Design and construction

Listed Building – Grade II*
- Official name: Bowes Morrell House
- Designated: 14 June 1954
- Reference no.: 1256310

Website
- Official website

= Bowes Morrell House =

Listed building in York, England

The Bowes Morrell House is a historic building on Walmgate in the city of York, England.

The house was one of four for which a licence was granted in 1396 to construct in the churchyard of St Peter-le-Willows. It may have been used as a vicarage for the church, or alternatively for St Margaret's Church. In later years, the building was a cheap lodging house for travelling workers. By the late 19th century, it was owned by the O'Hara family, bought out by the Kilmartin family in the 1930s. It was nicknamed the "doss house", and had a sign above the door reading "good lodgings down this passage", despite its reputation for poor-quality accommodation.

The house is timber framed, with two storeys, and originally had an "L" plan, with the main section being a hall 20 feet long and 10 ft 6 in wide. An extension was built in the 16th century, giving the building a square plan. In the late 17th century, a further extension was added in brick to the south end of the original building, while the current second floor over the hall dates from the 18th century. The crown post roof survives, as does much of its timber framing, although some has been renewed.

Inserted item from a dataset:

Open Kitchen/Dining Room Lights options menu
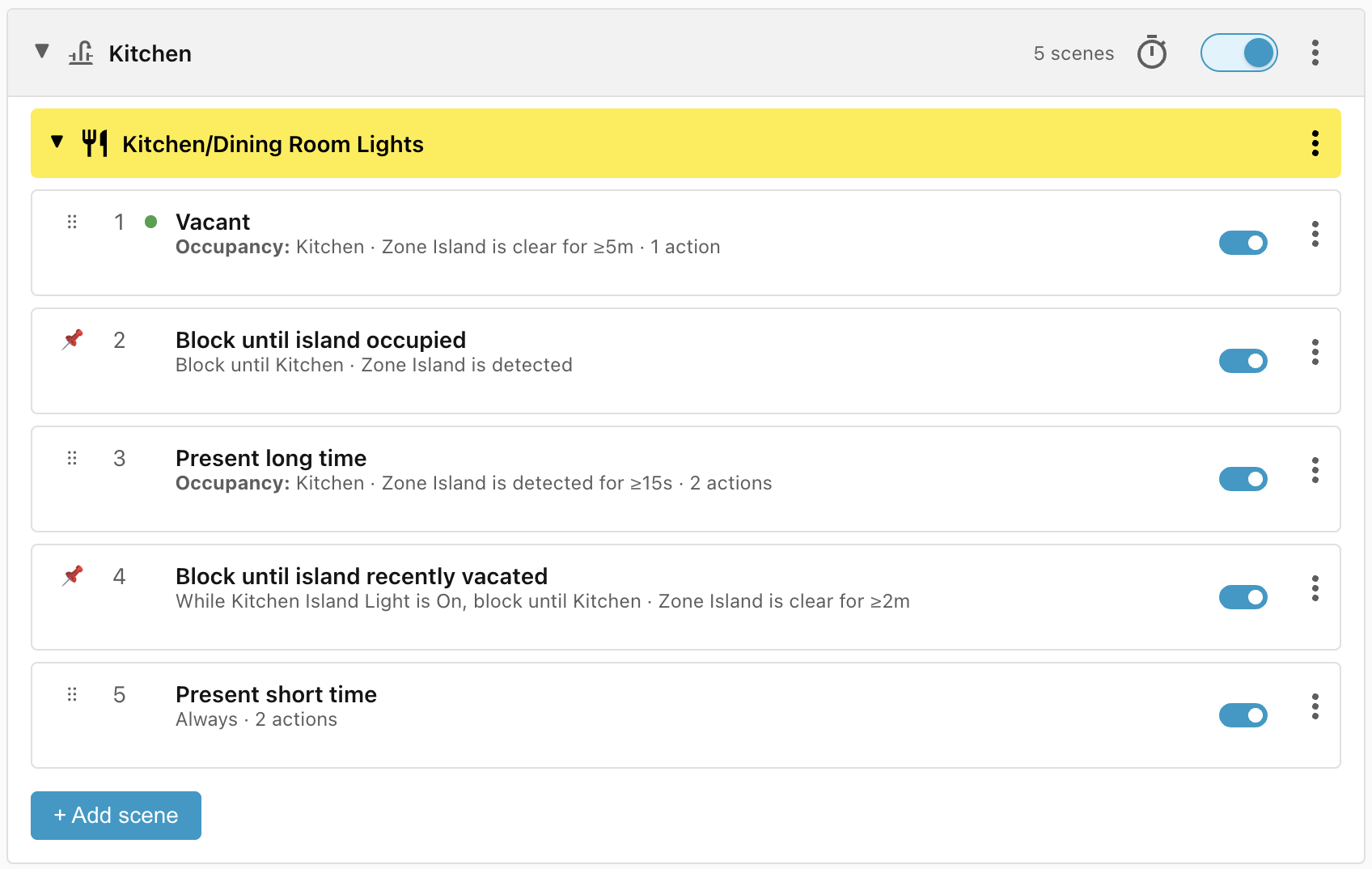1372x869 pixels. (x=1315, y=143)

The house was partially restored in 1932. In 1954, it was Grade II* listed, and in 1966, it was bought and more thoroughly restored by the York Civic Trust. It renamed the building after John Bowes Morrell, one of its founders. It was later occupied by the Council for British Archaeology. In 2004, it was purchased by the York Conservation Trust, and from 2012 it was occupied by the Cyrenians drug and alcohol rehabilitation charity.

==See also==

- Grade II* listed buildings in the City of York
- Listed buildings in York (within the city walls, southern part)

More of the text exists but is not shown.